A total of 159 terrorists and extremists attacks occurred in the Sahel and West Africa Sub-region, the Minister of National Security, Albert Kan-Dapaah, has revealed.
He said the attacks resulted in 538 fatalities and 127 injuries, and displacing many of the victims of the attacks that occurred this year, between July 1 and August 28.
Mr Kan-Dapaah disclosed this when he opened a two-day workshop titled “The Role of Civil Society Organisations in Ghana’s Border Security Management”.
It was organised by the Ghana Integrity Initiative, a local chapter of Transparency International, in collaboration with the International Centre for Migration Policy Development (ICMPD) to partner CSOs under the Strengthening Border Security in Ghana Project (SBS Ghana).
The SBS Ghana is funded by the European Union Trust Fund For Africa and implemented by the Ghana Immigration Service and ICMPD.
The project seeks to, among others, work closely with CSOs, universities, research and think tanks to submit research and action projects highlighting innovative approaches and best practices on mobility and border management.
Opening the workshop, Mr Kan-Dapaah expressed concern about the growing threat of terrorism and extremism in the Sahel and West African Region.
He said the Sahel and the West African Region was going through difficult times.
Mr Kan-Dapaah observed that countries such Togo and Benin, which one thought would not be attacked, were currently being attacked.

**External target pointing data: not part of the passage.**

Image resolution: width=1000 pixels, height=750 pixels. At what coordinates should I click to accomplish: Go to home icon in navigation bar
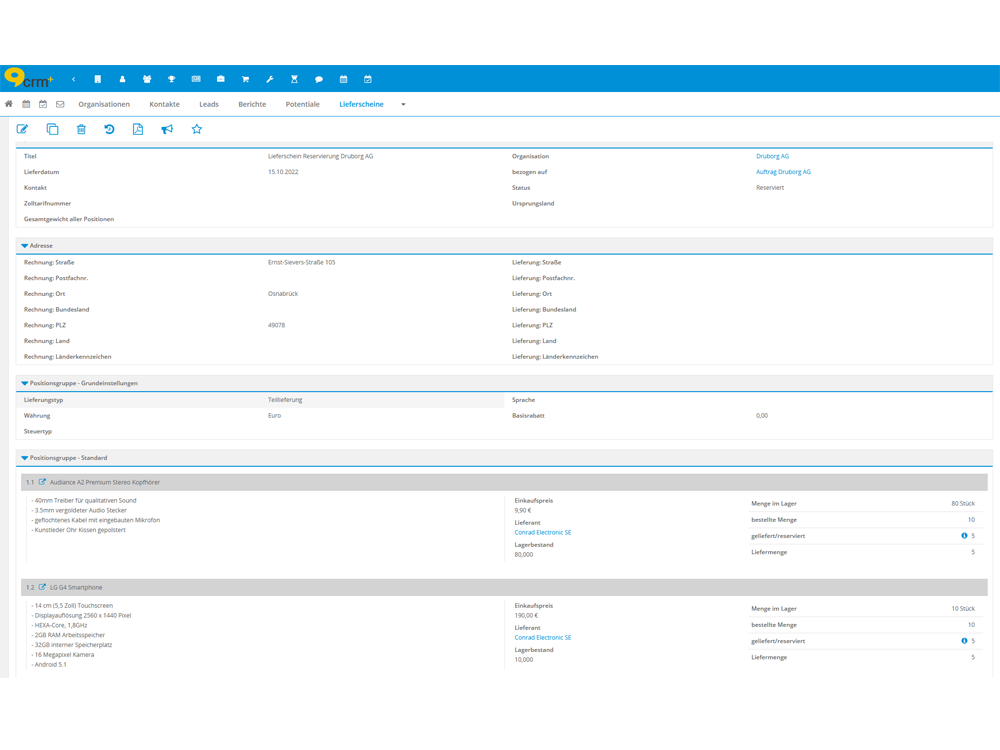pos(9,104)
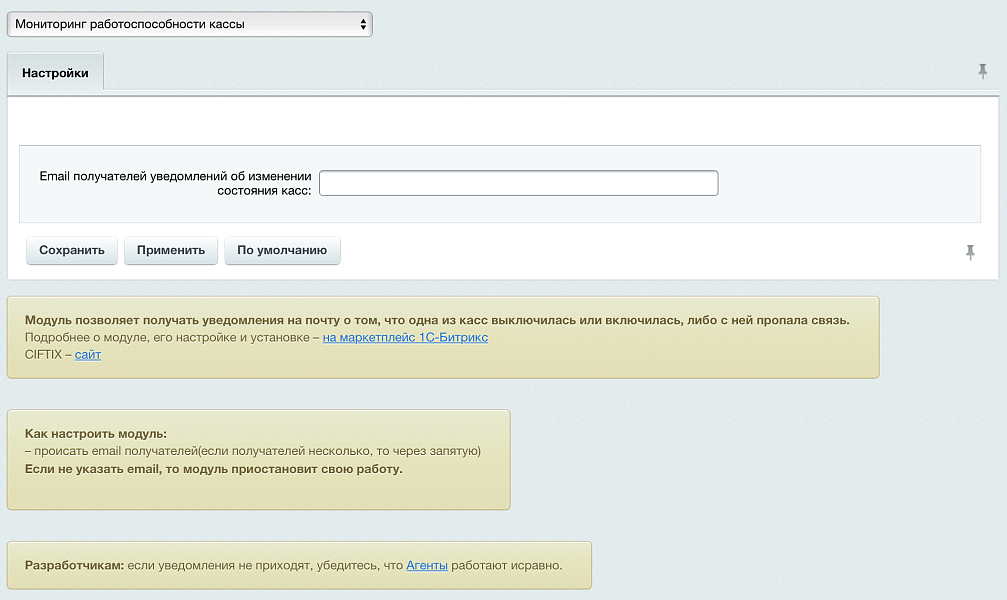Click the pin icon beside the Настройки tab
Viewport: 1007px width, 600px height.
tap(983, 72)
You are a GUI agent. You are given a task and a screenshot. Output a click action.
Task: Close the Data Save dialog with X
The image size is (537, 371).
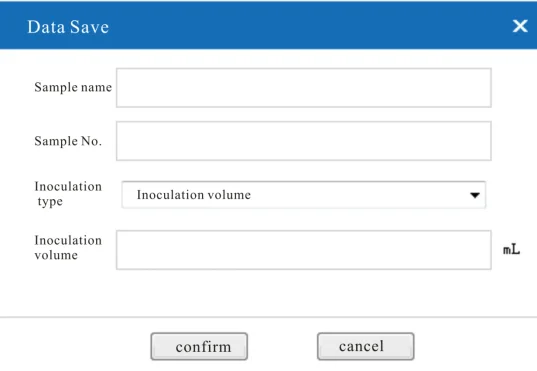pos(520,26)

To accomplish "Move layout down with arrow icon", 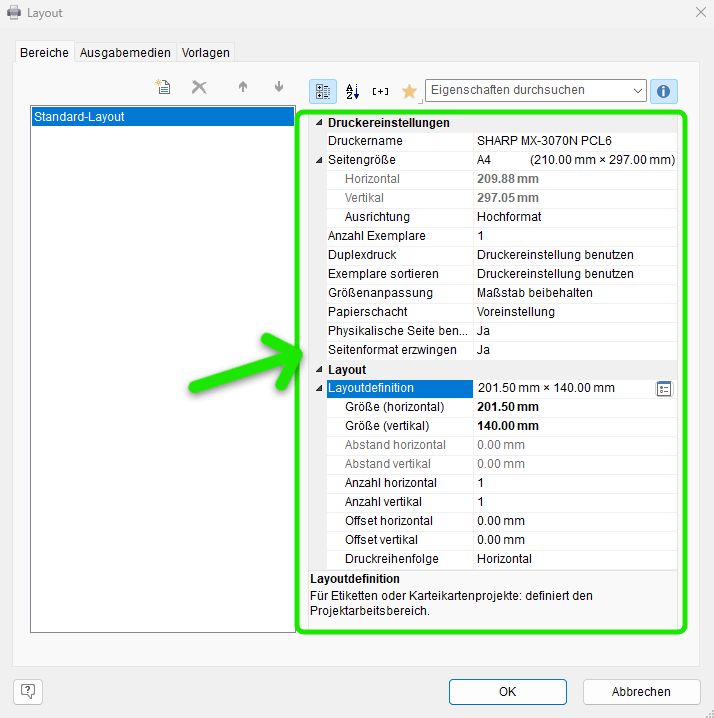I will click(x=279, y=88).
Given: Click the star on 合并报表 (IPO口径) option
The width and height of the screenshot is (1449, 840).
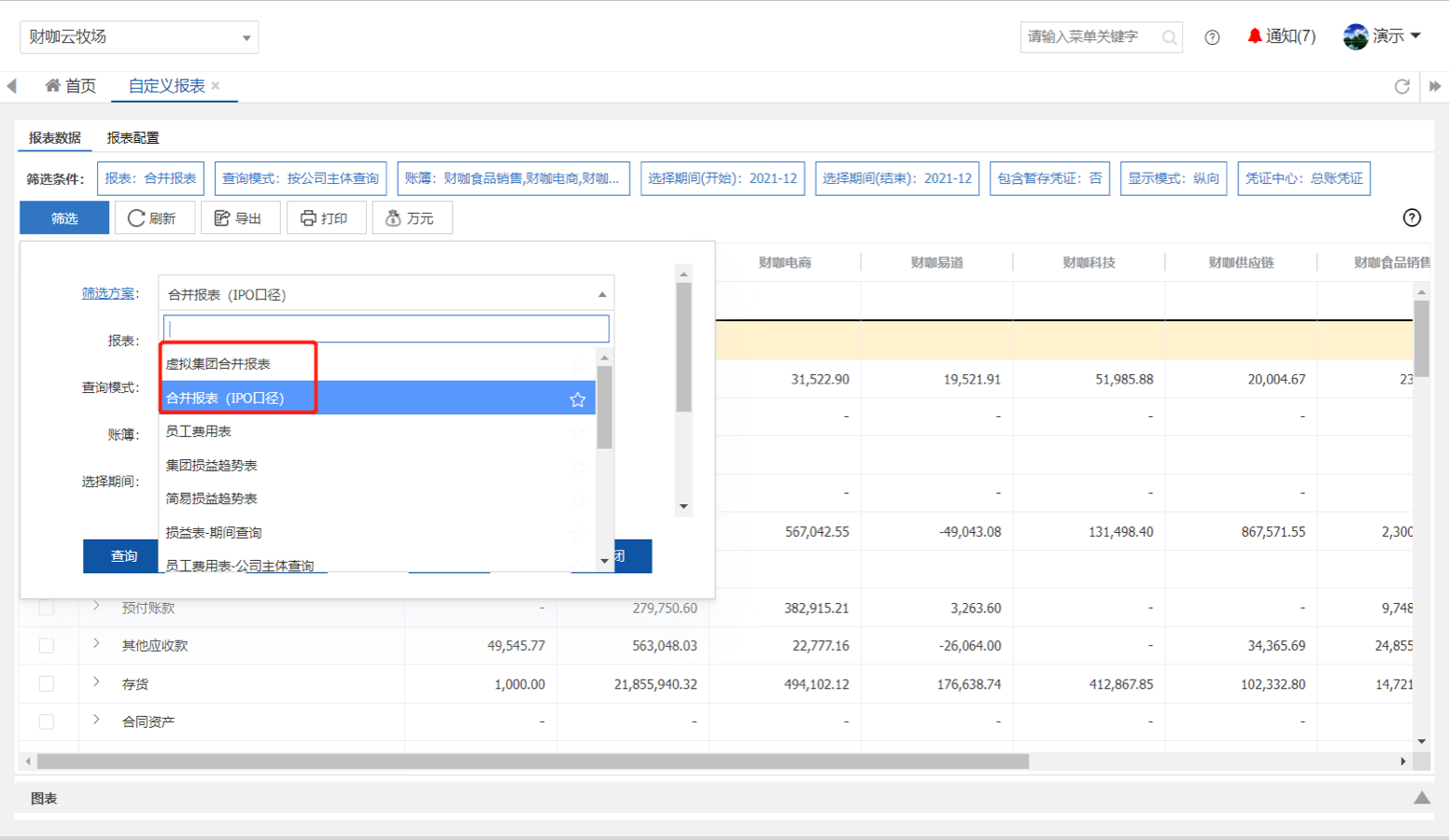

The National Security Minister indicated that insurgent had taken control of six of the thirteen regions of Burkina Faso.
He said Burkina Faso was located in a strategic position of the Sub-region.
Mr Kan-Dapaah said Ghana was not immune to attacks by terrorists and extremists and called on all stakeholders to forestall any attack on the country.
“The security agencies and stakeholders are not sleeping and are working closely to respond to the growing threat of terrorism and extremism in the Sub-region,” he said.
Mr Kan-Dapaah called for closer collaboration between security and state agencies and Civil Society Organisations (CSOs) on effective border management to promote security and peace in the Sub-region.
He said CSOs had data, skills and knowledge which could be tapped as part of efforts to ensure border security and peace in the Sub-region.
“This is the time when active collaboration with CSOs is critical if we want to secure the security of the country,” he said.
He appealed to the media to be circumspect in reporting on security issues to sustain the peace and security of the country.
The Head of the European Union Delegation in Ghana, IrchardRazaaly, in his remarks, said the security of the Sahel and West African Sub-region was coming under threat through activities of extremists and terrorists.
He said promoting security in the border regions could not be the responsibility of government alone.
Mr Razaaly said the SBS Ghana could help curb the threat of violent extremism in the Sub-region.
“This project will help give a new vision of what borders should look like,” Mr Razaaly said.
The Executive Director of GII, Mrs Linda Ofori-Kwafo, said the emergence of terrorism and extremism was posing a threat to the Sub-region.
She said the porous land borders made border communities vulnerable to terrorist attacks.
Mrs Ofori-Kwafo said the SSB Ghana was seeking the support and collaboration in ensuring effective border security, and the two-day programme gave the beneficiary CSOs the opportunity to receive a grant of 700,000 euros to showcase their projects.
She called for the active involvement of CSOs in border security issues.